A literatura é bastante controversa no que diz respeito ao sexo da criança vitimada. Alguns autores indicam maior ocorrência de violência contra meninos, enquanto outros afirmam o contrário;12,15,27,28 já para um terceiro grupo, o sexo da vítima não parece ser determinante na manifestação de violência contra crianças e adolescentes.28,29
Na presente investigação, observou-se que a maioria das crianças que sofreram violência eram do sexo feminino, em quase todas as faixas etárias, exceto entre os oito e os nove anos, fato esse também relatado em outros trabalhos.26,29,30 Chama a atenção o amplo predomínio do sexo feminino entre as vítimas de violência sexual, endossando inúmeras observações de diversos autores.7,27 A OMS estima que, no ano de 2002, as vítimas de algum tipo de violência sexual contra menores de 18 anos de idade somaram 150 milhões de meninas e 73 milhões de meninos, revelando a dimensão mundial desse tipo de agressão. Como seria de se esperar, são os homens os principais envolvidos nesse tipo de violência, por conta das relações sociais baseadas nas diferenças entre sexos e na relação de poder presente na construção dos gêneros.30
Ainda com relação à maior incidência de violência sexual contra o sexo feminino, uma provável explicação é a de que a sociedade brasileira vive marcada por uma ideologia machista, que tende a condenar a própria vítima. O Sistema de Vigilância de Violências e Acidentes - VIVA - apontou a violência sexual contra meninas de zero a nove como forma de violência mais frequente (45,5%), seguida da negligência (30,1%).11,24
A referência ao uso de bebidas alcoólicas e de drogas ilícitas pelo agressor não se revelou expressiva, no presente estudo. Todavia, esse dado deve ser visto com cuidado, em função da pouca completude de preenchimento do campo relativo a essas variáveis no protocolo de coleta de informações.
O relato anterior de violência foi observado em um quarto dos casos estudados, proporção inferior àquela apresentada em outras investigações que chegam a referir valores da ordem de 50 ou até mesmo 60%.1,27 Frente à invisibilidade que envolve o fenômeno da violência contra menores, é possível que a detecção de recidiva apenas nos casos mais graves possa ter contribuído para os achados deste estudo.

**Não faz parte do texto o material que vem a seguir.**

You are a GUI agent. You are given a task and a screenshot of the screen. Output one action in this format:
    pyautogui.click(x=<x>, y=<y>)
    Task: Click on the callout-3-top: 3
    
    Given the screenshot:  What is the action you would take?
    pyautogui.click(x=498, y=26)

Esta investigação permitiu a descrição e a caracterização da violência praticada contra crianças na cidade de Ribeirão Preto-SP, no período de 2006 a 2008. Apesar das limitações apontadas, trabalhos desenvolvidos a partir de dados secundários são capazes de gerar informações que, se pouco divulgadas ou valorizadas, tendem a permanecer à margem das preocupações sociais; do contrário, se tornadas conhecidas, essas informações podem servir de apoio à implementação de medidas preventivas visando reduzir o impacto de agravos. Se o fenômeno relatado aqui ainda é pouco investigado em nosso meio, futuros estudos com enfoque similar podem ser de grande utilidade para o maior conhecimento da situação e melhor orientação de políticas públicas destinadas às crianças sob situação de violência.